Nach derselben Logik soll dann auch die Gaspreisbremse ab März 2023 gelten. Verbraucher können dann mit einer Reduzierung ihrer monatlichen Rechnung planen, der Versorger kalkuliert entsprechend dem Vorjahresverbrauch die Gasrechnung niedriger.
Was mache ich als private Vermieterin?
Die Kommission gibt zu bedenken, dass viele Mieterinnen und Mieter oder Wohnungsbesitzer in Mehrfamilienhäusern häufig keinen direkten Vertrag mit dem Versorger abgeschlossen haben. Stattdessen sei jeweils der Vermieter oder Verwalter zwischengeschaltet. Die Versorgungsunternehmen würden in diesen Fällen lediglich den Verbrauch des Gesamtgebäudes kennen – und die Gutschrift für die Dezemberzahlung dann pauschal auf das Betriebskonto anweisen. Diese Gutschrift muss der Vermieter dementsprechend auf die einzelnen Wohneinheiten umlegen. Der Verteilungsschlüssel würde dabei genauso funktionieren wie der Schlüssel, nach dem bisher auch die Gaskosten auf die Wohnungen verteilt würden.
Wenn im März dann für ein Jahr die Gaspreisbremse in Kraft treten sollte, empfiehlt die Kommission für Vermieterinnen und Vermieter dieselbe Vorgehensweise. Die Gutschrift müsse vom Vermieter auf die Wohnungen und Bewohnerinnen umgelegt werden.
Wie werden die großen Industriebetriebe entlastet?
Für etwa 25.000 Großabnehmer aus der Industrie soll die Gaspreisbremse schneller in Kraft treten als für die privaten Verbraucherinnen und Verbraucher. Schon ab Januar soll nach Vorstellung der Kommission der Beschaffungspreis für Gas bei sieben Cent gedeckelt werden. Dies sei der Nettopreis, der nach Angaben der Kommission etwa den zwölf Cent brutto für Privathaushalte entspreche. Auch hier soll es einen Sparanreiz geben, indem nur für 70 Prozent des Vorjahresverbrauchs der Preis gedeckelt wird. Warum jedoch sollen die Industriekunden zwei Monate früher als die privaten Verbraucher von dem Deckel profitieren? Die Kommission, in der auch Vertreter der Versorgungsunternehmen sitzen, betont, dass die Zahl der Privatverbraucher viel höher sei als die Zahl der Industriebetriebe. Für die Großunternehmen ließe sich daher eine Lösung viel schneller umsetzen.
Was kostet das alles?
Die Gaspreiskommission schätzt die Gesamtkosten auf insgesamt etwa 91 Milliarden Euro für den Zeitraum bis April 2024, betont aber, dass es sich noch um sehr ungenaue Zahlen handle.
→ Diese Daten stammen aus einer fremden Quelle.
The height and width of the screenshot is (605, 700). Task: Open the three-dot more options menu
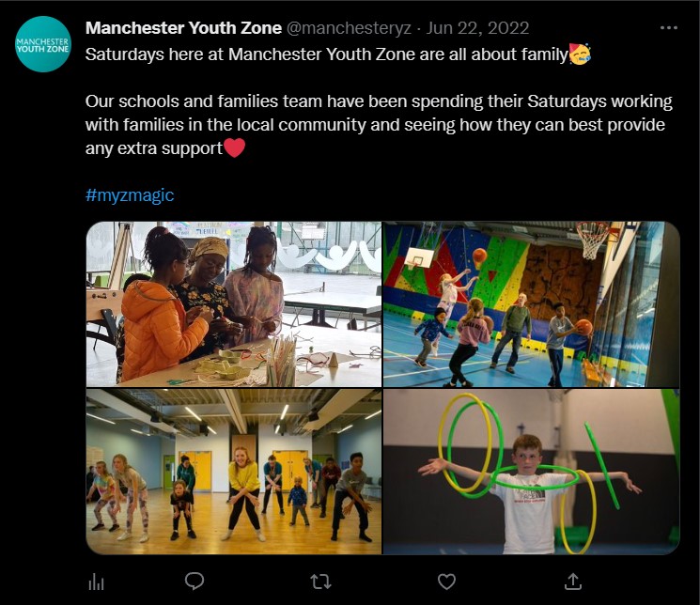coord(669,27)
Etwa fünf Milliarden Euro soll die ausgesetzte Abschlagszahlung für diesen Dezember voraussichtlich kosten, von der Privathaushalte, aber auch kleine und mittelständische Unternehmen profitieren werden. Die zweite Stufe des Modells mit der Gaspreisbremse soll dann 86 Milliarden Euro kosten. Finanziert werden soll dies alles aus dem sogenannten „Doppel-Wumms-Paket“ der Bundesregierung. Dafür stockt die Ampel den Wirtschafts- und Stabilisierungsfonds mit rund 200 Milliarden Euro an Kreditermächtigungen auf.
Warum dauert es so lange, bis der Deckel wirkt?
Zunächst ist entscheidend, dass die Gaspreiskommission erst vor knapp drei Wochen am 23. September mit dem Projekt beauftragt wurde, ein Entlastungsmodell für Gaskunden zu entwickeln. Bemängelt wird nun, dass die Bundesregierung nicht schon viel früher eine solche Kommission eingesetzt hat, zumal im Frühsommer absehbar war, dass die Gaspreise stark steigen würden. Hinzu kommt, dass einzelne Forscherinnen und Forscher bereits im Februar Vorschläge für einen Gaspreisdeckel vorgelegt hatten. Damals jedoch wurde ein solcher Eingriff in den Gasmarkt als zu schwerwiegend abgetan.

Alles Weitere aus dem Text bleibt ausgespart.